ENTRIES SUPPLIED =
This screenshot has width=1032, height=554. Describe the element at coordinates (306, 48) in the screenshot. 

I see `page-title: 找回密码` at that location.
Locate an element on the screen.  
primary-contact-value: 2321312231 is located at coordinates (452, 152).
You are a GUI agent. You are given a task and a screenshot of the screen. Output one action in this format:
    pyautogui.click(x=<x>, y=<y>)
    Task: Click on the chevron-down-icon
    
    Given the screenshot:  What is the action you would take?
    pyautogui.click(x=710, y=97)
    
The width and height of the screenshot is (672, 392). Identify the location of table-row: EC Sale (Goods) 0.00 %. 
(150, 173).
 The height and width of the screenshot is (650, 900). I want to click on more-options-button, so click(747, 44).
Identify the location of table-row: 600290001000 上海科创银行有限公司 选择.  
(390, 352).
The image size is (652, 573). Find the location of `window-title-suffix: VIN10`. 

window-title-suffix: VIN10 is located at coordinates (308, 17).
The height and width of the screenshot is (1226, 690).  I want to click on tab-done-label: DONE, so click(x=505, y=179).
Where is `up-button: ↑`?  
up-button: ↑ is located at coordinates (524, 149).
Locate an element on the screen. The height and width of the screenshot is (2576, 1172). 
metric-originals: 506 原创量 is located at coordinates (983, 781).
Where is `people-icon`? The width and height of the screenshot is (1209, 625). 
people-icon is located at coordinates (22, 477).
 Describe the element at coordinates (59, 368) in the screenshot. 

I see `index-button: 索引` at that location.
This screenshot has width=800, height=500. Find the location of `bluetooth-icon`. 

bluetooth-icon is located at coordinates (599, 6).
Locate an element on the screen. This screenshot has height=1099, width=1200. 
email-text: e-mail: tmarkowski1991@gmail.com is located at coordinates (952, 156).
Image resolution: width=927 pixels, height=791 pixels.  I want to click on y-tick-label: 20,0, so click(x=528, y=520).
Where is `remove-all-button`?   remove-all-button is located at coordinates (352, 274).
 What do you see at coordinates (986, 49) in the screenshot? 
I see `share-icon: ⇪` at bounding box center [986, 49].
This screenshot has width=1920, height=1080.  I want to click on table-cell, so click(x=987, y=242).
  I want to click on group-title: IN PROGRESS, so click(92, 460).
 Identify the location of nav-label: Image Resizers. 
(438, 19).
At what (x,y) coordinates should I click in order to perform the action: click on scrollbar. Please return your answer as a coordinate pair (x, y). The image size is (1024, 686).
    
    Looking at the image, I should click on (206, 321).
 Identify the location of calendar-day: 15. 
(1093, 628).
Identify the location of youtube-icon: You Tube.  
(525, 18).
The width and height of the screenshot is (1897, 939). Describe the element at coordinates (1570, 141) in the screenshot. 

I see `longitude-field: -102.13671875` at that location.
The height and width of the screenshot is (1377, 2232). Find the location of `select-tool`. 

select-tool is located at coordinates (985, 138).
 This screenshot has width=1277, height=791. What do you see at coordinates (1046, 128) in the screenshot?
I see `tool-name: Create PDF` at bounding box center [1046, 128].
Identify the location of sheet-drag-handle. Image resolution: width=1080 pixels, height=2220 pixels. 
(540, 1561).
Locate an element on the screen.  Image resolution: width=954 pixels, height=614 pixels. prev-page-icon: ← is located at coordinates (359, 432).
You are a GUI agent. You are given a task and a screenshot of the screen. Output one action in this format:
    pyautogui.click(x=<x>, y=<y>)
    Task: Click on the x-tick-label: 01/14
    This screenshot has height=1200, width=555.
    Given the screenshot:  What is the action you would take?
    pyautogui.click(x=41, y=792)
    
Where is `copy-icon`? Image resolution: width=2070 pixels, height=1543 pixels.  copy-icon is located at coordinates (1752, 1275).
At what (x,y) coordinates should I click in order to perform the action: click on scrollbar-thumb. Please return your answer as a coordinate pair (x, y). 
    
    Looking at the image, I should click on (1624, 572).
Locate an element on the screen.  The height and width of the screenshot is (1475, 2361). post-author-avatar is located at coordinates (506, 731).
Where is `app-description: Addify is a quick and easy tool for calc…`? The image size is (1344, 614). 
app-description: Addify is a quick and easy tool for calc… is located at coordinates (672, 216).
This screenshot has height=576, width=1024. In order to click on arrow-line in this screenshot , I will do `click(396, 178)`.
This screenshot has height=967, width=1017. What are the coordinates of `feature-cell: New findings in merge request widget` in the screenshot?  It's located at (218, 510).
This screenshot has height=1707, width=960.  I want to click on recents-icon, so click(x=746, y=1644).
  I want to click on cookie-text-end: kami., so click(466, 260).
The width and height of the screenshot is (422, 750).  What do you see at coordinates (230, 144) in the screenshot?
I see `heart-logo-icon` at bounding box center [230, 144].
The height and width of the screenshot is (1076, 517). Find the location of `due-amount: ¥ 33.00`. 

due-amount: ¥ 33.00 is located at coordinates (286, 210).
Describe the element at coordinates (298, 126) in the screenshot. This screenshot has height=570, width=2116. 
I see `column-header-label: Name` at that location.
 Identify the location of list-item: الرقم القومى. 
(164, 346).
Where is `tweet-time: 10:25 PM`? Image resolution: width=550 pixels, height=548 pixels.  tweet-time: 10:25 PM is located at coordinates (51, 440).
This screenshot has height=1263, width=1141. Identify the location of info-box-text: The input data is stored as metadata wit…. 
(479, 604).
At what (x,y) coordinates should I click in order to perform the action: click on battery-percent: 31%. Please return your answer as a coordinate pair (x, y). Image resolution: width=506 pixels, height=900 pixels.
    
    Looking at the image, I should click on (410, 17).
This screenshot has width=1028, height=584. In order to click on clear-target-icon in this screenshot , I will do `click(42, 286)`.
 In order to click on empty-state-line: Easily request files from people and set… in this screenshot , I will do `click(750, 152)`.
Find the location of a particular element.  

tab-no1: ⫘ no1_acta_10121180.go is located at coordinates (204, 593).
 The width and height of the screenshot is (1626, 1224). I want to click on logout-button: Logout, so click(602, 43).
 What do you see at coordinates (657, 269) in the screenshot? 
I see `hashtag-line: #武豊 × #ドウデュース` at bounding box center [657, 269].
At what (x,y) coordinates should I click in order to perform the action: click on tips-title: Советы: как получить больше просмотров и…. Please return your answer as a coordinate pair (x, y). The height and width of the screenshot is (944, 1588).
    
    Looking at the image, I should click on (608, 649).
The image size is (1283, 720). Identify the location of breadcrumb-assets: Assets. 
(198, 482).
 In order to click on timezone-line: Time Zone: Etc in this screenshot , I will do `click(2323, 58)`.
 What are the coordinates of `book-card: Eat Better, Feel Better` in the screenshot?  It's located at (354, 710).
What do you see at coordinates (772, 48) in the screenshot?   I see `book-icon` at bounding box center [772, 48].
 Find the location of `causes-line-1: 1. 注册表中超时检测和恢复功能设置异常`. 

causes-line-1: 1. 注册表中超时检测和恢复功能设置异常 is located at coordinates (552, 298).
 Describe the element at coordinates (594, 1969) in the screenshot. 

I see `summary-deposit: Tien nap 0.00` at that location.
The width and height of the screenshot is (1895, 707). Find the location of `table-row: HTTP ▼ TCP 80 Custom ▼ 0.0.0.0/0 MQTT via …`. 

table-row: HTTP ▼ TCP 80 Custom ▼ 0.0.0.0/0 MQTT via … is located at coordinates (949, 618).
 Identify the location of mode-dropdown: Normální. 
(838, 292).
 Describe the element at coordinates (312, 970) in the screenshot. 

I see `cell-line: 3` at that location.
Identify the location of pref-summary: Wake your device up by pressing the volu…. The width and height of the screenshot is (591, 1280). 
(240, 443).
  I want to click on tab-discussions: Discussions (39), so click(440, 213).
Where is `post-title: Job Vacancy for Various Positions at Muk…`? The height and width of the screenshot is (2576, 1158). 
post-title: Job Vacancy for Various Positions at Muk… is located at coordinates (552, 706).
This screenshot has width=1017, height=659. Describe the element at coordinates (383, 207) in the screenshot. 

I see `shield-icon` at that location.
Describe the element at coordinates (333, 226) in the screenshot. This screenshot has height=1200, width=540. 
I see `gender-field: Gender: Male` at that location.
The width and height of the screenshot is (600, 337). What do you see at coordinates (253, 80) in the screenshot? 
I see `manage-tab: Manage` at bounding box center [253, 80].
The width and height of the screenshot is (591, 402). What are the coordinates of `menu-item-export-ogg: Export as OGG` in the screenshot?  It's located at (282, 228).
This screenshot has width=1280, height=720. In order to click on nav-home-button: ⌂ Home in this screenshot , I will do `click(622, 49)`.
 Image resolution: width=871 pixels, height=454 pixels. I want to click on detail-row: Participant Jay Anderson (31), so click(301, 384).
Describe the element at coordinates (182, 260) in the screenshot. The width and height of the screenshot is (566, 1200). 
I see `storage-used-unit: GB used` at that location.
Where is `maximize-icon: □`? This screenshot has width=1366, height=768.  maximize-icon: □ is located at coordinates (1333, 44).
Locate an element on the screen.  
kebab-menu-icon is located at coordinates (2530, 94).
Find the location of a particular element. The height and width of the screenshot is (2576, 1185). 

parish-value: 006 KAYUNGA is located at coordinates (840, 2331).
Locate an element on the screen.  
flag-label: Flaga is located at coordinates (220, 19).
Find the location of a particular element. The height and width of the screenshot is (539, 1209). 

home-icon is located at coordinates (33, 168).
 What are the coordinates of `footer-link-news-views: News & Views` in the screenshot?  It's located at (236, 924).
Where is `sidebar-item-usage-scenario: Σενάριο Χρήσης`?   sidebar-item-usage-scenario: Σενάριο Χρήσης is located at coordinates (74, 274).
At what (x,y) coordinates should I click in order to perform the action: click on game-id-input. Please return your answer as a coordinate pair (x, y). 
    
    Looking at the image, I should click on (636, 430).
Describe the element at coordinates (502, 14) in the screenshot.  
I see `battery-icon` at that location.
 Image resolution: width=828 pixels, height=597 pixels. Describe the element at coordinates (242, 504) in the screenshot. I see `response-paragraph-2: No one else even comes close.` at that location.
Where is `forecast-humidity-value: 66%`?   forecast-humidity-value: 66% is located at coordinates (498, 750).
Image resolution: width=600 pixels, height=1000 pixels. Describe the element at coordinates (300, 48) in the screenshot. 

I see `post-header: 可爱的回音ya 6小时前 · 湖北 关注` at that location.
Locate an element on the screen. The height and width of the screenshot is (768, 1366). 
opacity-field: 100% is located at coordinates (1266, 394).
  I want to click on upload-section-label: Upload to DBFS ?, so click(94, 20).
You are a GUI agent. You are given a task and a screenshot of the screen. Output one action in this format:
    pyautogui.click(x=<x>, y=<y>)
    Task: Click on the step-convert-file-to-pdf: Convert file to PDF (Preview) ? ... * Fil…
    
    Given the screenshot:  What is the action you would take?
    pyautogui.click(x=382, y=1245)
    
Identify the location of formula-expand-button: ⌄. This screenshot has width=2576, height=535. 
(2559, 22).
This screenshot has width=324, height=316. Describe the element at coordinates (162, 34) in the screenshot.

YOUR ASSIGNMENT = Return the records above exactly as they appear, starting at the line containing "The width and height of the screenshot is (1895, 707)." and ending at the line containing "post-title: Job Vacancy for Various Positions at Muk… is", with both of those lines included.

ANSWER BOX =
The width and height of the screenshot is (1895, 707). Find the location of `table-row: HTTP ▼ TCP 80 Custom ▼ 0.0.0.0/0 MQTT via …`. 

table-row: HTTP ▼ TCP 80 Custom ▼ 0.0.0.0/0 MQTT via … is located at coordinates (949, 618).
 Identify the location of mode-dropdown: Normální. 
(838, 292).
 Describe the element at coordinates (312, 970) in the screenshot. 

I see `cell-line: 3` at that location.
Identify the location of pref-summary: Wake your device up by pressing the volu…. The width and height of the screenshot is (591, 1280). 
(240, 443).
  I want to click on tab-discussions: Discussions (39), so click(440, 213).
Where is `post-title: Job Vacancy for Various Positions at Muk…`? The height and width of the screenshot is (2576, 1158). 
post-title: Job Vacancy for Various Positions at Muk… is located at coordinates (552, 706).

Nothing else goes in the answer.